Но ни разу не выехала из своего двухэтажного дома. Бабушка старела, дряхлела, быстро выпадала из жизни. Нельзя ее было оставить ни на день, ни на час. И это угасание, казавшееся сначала мгновенным, растянулось на долгие годы, захватило в себя и ее. Мать и бабушка, связанные неразлучно, обе старели среди столетнего осыпающегося дерева, теряющего резьбу, завитушки. И мать иногда роптала:
— У нее ведь знаешь как? То выпадет светлый день. Ясная, тихая, говорить начнет, да так складно. Молодость вспоминает в таких подробностях, удивляюсь! Как венчалась, гостей по именам, диву даюсь! А то вдруг затмение. «Ты кто? Ты кто?» — на меня. Ей что-то мерещится, что-то ужасное. Вскрикивает, оглядывается по сторонам. То наводнение — какие-то дрова у нее плывут. То ее преследуют видения, она мучается и потом без сил лежит пластом, как мертвая…

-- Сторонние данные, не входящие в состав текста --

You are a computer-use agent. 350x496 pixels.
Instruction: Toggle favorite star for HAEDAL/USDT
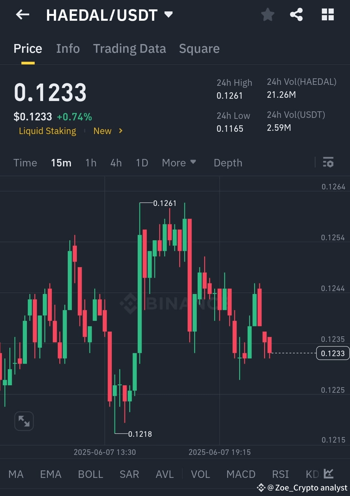pos(268,15)
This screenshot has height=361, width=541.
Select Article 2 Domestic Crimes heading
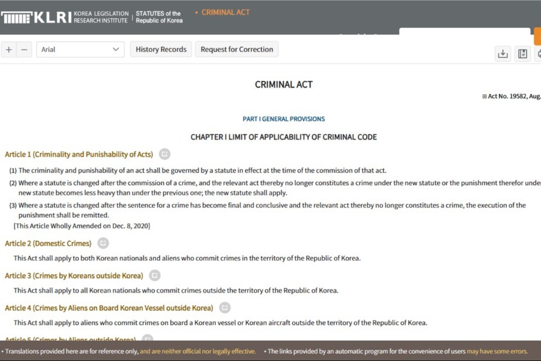tap(48, 243)
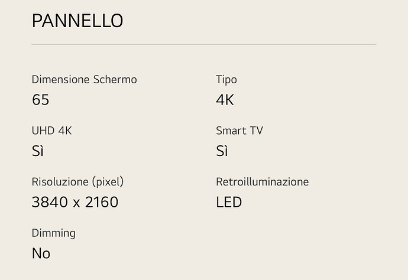This screenshot has width=408, height=280.
Task: Select the Risoluzione (pixel) label
Action: [77, 182]
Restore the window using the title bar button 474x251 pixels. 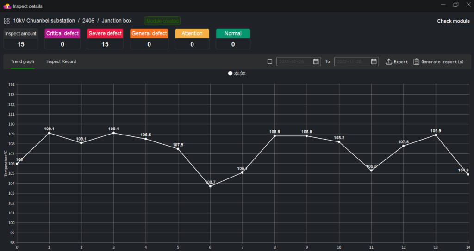click(456, 5)
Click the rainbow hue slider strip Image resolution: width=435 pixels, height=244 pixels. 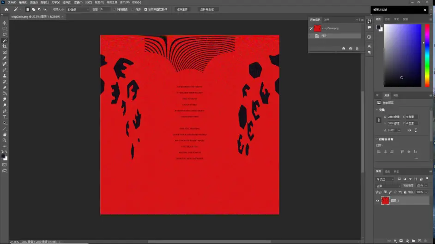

Цветастые шерстяные подушки на материнских ногах, истертые и линялые, чуть подсвеченные и оживленные солнцем. И мысль: если бабушка умрет, то мать, постарев мгновенно, займет место бабушки под клетчатым пледом, а он, Горшенин, — материнское место, накрыв себе ноги подушками. И все сместится, приблизится к той черте, за которой все исчезает. Бабушка своим щуплым, худеньким телом, как плотиной, держит, отделяет от них темную бездну, и они ей не в силах помочь, лишь видят, как начинает сочиться тьма из ее потухших очей, безжизненных черт. Не станет бабушки, и тьма эта хлынет на мать, ее превратит в плотину.
И теперь сквозь солнечный луч и порхание пылинок он следил за дыханием бабушки, стараясь припомнить, каким было ее нестарое родное лицо, певучий, любовно звучащий голос, когда она говорила ему: «Ты ангел души моей!»
— Раньше хоть чай поднималась пить. А теперь и к этому равнодушна. Лежит, все лежит. Одену ее, посажу в кресло, а она опять ляжет. Совсем ослабела. Не знаю, не знаю…
Он понимал это «не знаю, не знаю»: бабушкино старение — как медленное исчезание, будто с иртышской кручи сползает вечернее солнце и уже подножие с черно-бурлящей водой в тенях и туманах, а на самой вершине, на пучке летящей травы, задержалось и бьется последнее живое пятно. Бабушка вся уже умерла, вся не с ними. Им остался лишь крохотный, узнаваемый лоскуток, и они с матерью держат его в руках, стараясь оберечь, но и он на глазах исчезает.